Demgegenüber beschreiten die Standards der Global Reporting Initiative (GRI) zur freiwilligen Nachhaltigkeitsberichterstattung einen anderen Weg. So sieht der GRI 207 seit dem Geschäftsjahr 2021 eine Integration von qualitativen und quantitativen steuerlichen Angaben in den Nachhaltigkeitsbericht als wesentliche Weiterentwicklung des Country by Country Reporting, kurz CbCR, vor. Der GRI 207 gilt seit dem Berichtsjahr 2021 für alle Unternehmen, die sich bei der Erstellung ihres Nachhaltigkeitsberichts am GRI-Standard orientieren und das Thema „Steuern“ als wesentlich für ihr Unternehmen identifizieren.
GRI 207: Tax 2019 - Verknüpfung von Steuertransparenz und Nachhaltigkeit
Der GRI 207: Tax 2019 (kurz: GRI 207) ist ein Teil des Global Reporting Standards (kurz: GRI), dem globalen Rahmenwerk, das Unternehmen freiwillig für ihre Nachhaltigkeitsberichterstattung nutzen können. Der Leitfaden wurde von der weltweit anerkannten Global Reporting Initiative herausgegeben und konzentriert sich auf die dezidierte Offenlegung von steuerbezogenen Informationen. Damit liegt erstmals eine Empfehlung vor, die die steuerliche Transparenz von Unternehmen mit nachhaltigem Unternehmenshandeln verbindet.

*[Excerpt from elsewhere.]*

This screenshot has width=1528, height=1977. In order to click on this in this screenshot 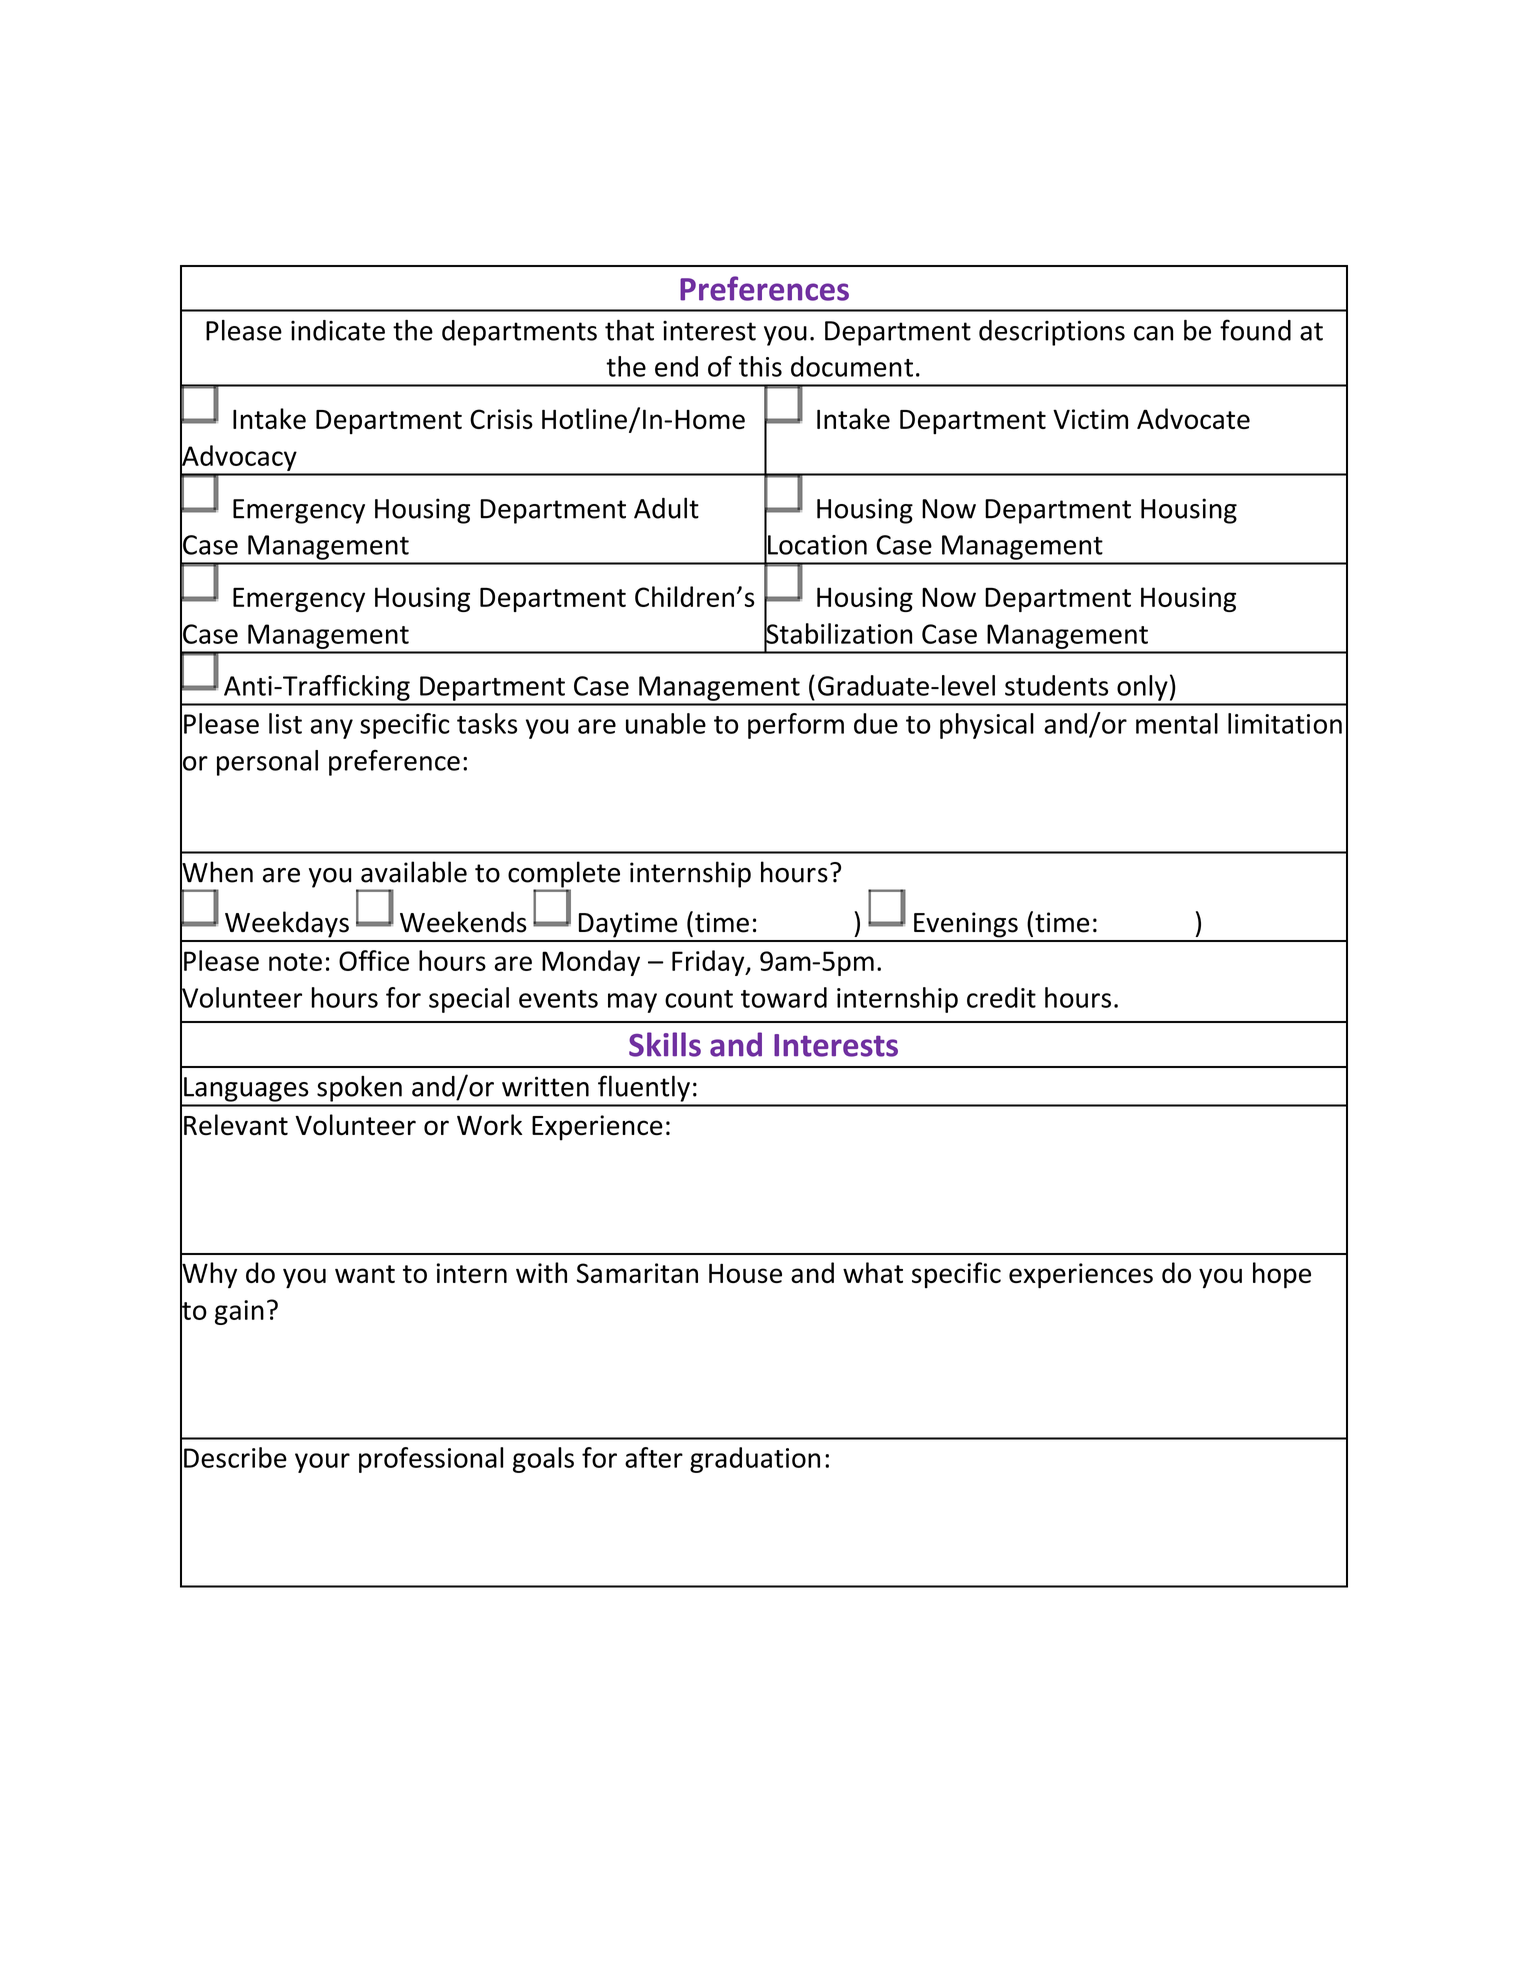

Hinweis: Da es sich bei der Anwendung der GRI-Standards für die nichtfinanzielle Berichterstattung lediglich um eine Empfehlung handelt, besteht derzeit keine Pflicht zur Anwendung des GRI 207.

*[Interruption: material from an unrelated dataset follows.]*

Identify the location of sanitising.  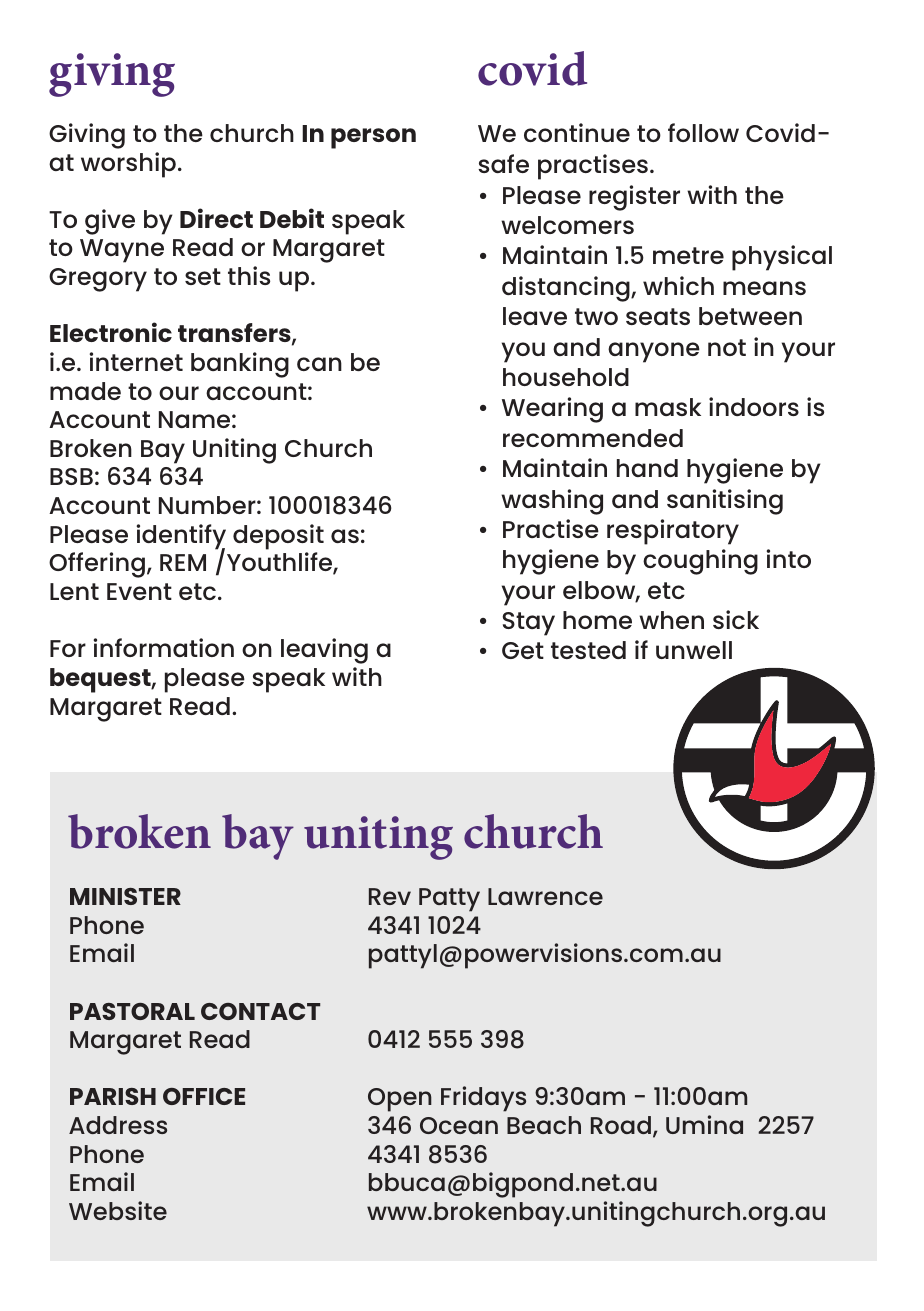
(725, 502).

Warum der Standard für Unternehmen relevant ist
Auch wenn Unternehmen ihre nichtfinanzielle Berichterstattung nicht nach dem GRI-Standard erstellen, kann es sich lohnen, sich mit den Anforderungen an eine steuerliche Nachhaltigkeitsberichterstattung auseinanderzusetzen. Interne und externe Stakeholder erwarten zunehmend Transparenz über die Steuerpraktiken von Unternehmen. Die Offenlegung von Steuerpraktiken kann daher als Teil des Reputationsmanagements Vertrauen und Glaubwürdigkeit schaffen und dem Unternehmen so einen Wettbewerbsvorteil am Markt sichern.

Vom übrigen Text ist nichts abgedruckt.